Limerick Tunnel firm gets €4m payments from State
Guaranteed payments of €4.1m by state agency Transport Infrastructure Ireland to the firm operating the Limerick tunnel helped it to an operating profit of €8.5m last year.
Nonetheless, Directroute Limerick Ltd posted a 9% drop in operating profits from €9.4m in the previous year, the new accounts show, while its traffic guarantee payments fell from €4.4m to €4.1m.
Earlier this year, the Dáil Public Accounts Committee was told the State has paid the toll operator €34m under the terms of a public-private partnership contract to compensate it for a lower than anticipated volumes of traffic using the tunnel.
A Transport Infrastructure Ireland official told the committee “conservative estimates” projected further traffic payments of about €150m over the remainder of the contract.
DirectRoute includes Lagan, Roadbridge, Sisk Contractors, Austria’s Strabag and Meridiam Infrastructure.

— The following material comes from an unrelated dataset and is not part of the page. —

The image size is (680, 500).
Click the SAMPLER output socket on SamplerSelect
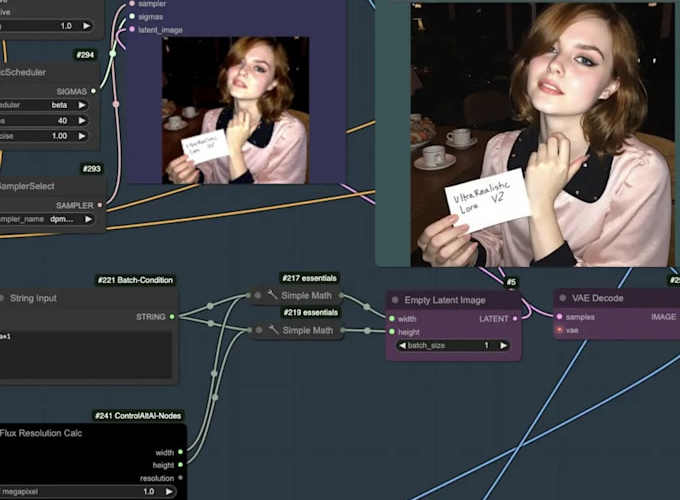[x=99, y=204]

Toll income in 2017 from the tunnel increased from €13.86m to €14.9m, or €40,821 a day. The traffic-guarantee payments which are triggered when daily traffic volumes fall short of 23,000 were put in place at the outset of the project to attract bidders to build the tunnel.
The accounts show that Directroute Limerick Ltd posted a pre-tax loss of €7.6m, up 19% from 2016.
However, the pre-tax loss is largely due to the large non-cash depreciation cost of €13.48m incurred last year and finance payments of €15.8m.